Atlantic City’s school district got a lot of attention at the Galloway Township Committee meeting Tuesday night.
That’s because the latest version of Atlantic City’s alternative high school is set to take root there.
This was news not only to many township residents, but Police Chief Donna Higbee said she only found out after a “friend of the township” reached out to her.
“I have no problem with the school coming here,” Higbee stressed. “My problem is there’s been no cooperative effort with the business owner, with the school district, with the subcontractor, whoever they are.”
There also has been no time to prepare for the influx of troubled students who accounted for 71 police reports during the last 18 months while the high school was housed in Mays Landing’s Atlantic County Institute of Technology, she noted as she held up the stack of crime reports.
“If I read them to you, you would actually fall out of the pews right now,” she said. “We’re talking assaults, aggravated assaults, sexual assaults, terroristic threats, weapons, drug possession… things being thrown from school buses, seat belts being cut out of school buses and thrown at windshields on the way to school. I could go on and on, but I’d rather not.”
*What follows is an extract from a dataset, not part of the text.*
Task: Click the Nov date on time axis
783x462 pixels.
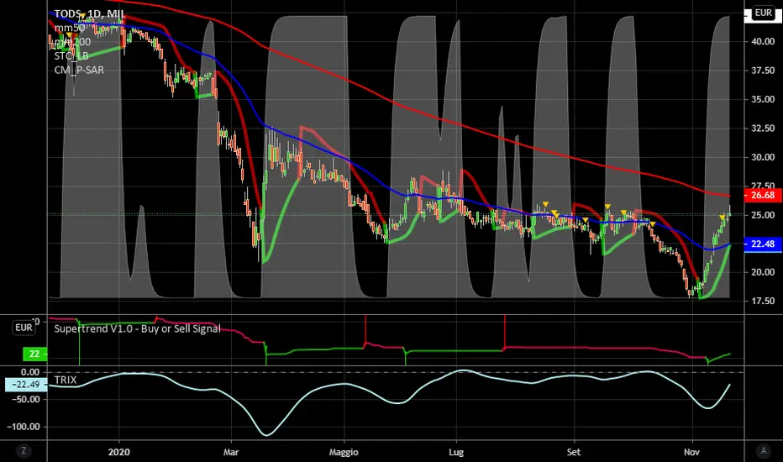Action: click(691, 452)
Residents were horrified to learn of the plans to move the school to 313 E. Jimmie Leeds Road, just across from the Police Department and the chambers where Tuesday night’s meeting was held.
Imagination Station Playground is nearby, as is a daycare, along with a gymnastics and tumbling center.
Higbee said she believes this will be the first business, much less school, to have a metal detector in the township’s history.
“This is a burden being put on the taxpayers, which should not be put on the taxpayers,” resident Anna Jezycki told the committee.
She worried about having to make “kids with police records” go through metal detectors to ensure they don’t bring knives and guns into the school.
“The locks are on the outside,” she said, noting the public can’t come in, but the students can come out at any time.
She asked if the application by owner Kevin Dixon was honest.
“Was this disingenuous? Was this deceitful?” Jezycki asked.
The solicitor told her many on the committee were quiet on the issue because some of them sit on the Planning Board, which still must approve a site plan.
“We’re being told as board members in Atlantic City that this is a done deal,” said board member John Devlin, a Galloway native.
He came to the meeting to try to offer a little insight. Although he admitted he didn’t have much information himself.
“There is no transparency in the Atlantic City School District either,” he told the committee.
He said board members were only notified last month, after the district ended its agreement with the Atlantic County Institute of Technology.
“There was some kind of friction between their superintendent there and our superintendent,” he said of ACIT’s Phil Guenther and Atlantic City’s Barry Caldwell.
It’s not clear what that was.
There were five Atlantic City district administrators who picked the new alternative education program services provider, Camelot Education Resources.
One of them is Caldwell’s wife, Director of Elementary Education, Gabrielle Caldwell. Another is her cousin, Director of Secondary Education Donald Harris.
Devlin said the board was first told the new school would be at the Hamilton Mall, but that fell through.
Again citing lack of transparency, he said there was word Hamilton Township police were against it.
Galloway Township already has an alternative high school program for its own students that have been removed from the Greater Egg Harbor Regional School District, Higbee noted.
Atlantic City and Pleasantville are the only two municipalities in the district who don’t have their own alternative high school within their municipality, she said.
“I know because I reached out to all of them,” the police chief told the committee.
She also reached out to Atlantic County Superintendent Robert Bumpass “who refused to return my calls,” Higbee said.
Instead, he had his secretary call to find out who it was who alerted the police chief to the situation.
“On our end, we have 50-some plus kids that need an alternative program,” Devlin said. “Whether it’s in Galloway Township, whether it’s in Hamilton Township or it’s back in Atlantic City.
“I apologize that there’s no transparency here,” he added. “There’s none on our side, either.”
Dixon, the property’s owner, did not return a call from BreakingAC on Tuesday.
But he wrote in his application to the Zoning Board that “he was very proud to finally bring a socially responsible and noble use to Galloway Township in this building,” Higbee read to those at the meeting.
She noted that it was for Atlantic City, not Galloway.
The chief said she wanted to make clear she has no problems with Atlantic City’s students.
“They’re kids,” she told BreakingAC. “Kids are kids.”
It’s the lack of information, she said.
“We’re a very diverse community,” she said during the meeting. “I have kids from all over that come here. We have cooperative relationships with every superintendent, every principal, we have officers assigned to schools.
“I am in our schools nonstop,” she added. “I did not get one call about this.”
Devlin suggested that Atlantic City’s school administration have a sit down with the Galloway Township Committee. It was not clear how that would come about.
Regardless, Higbee promised her department will prepare for the new school.
“Not the way that I would prefer to prepare for it,” she said. “Not the way you pay me to prepare for it, but because I have to prepare for it because no one wanted to tell me and no one wants to cooperate with public safety planning.”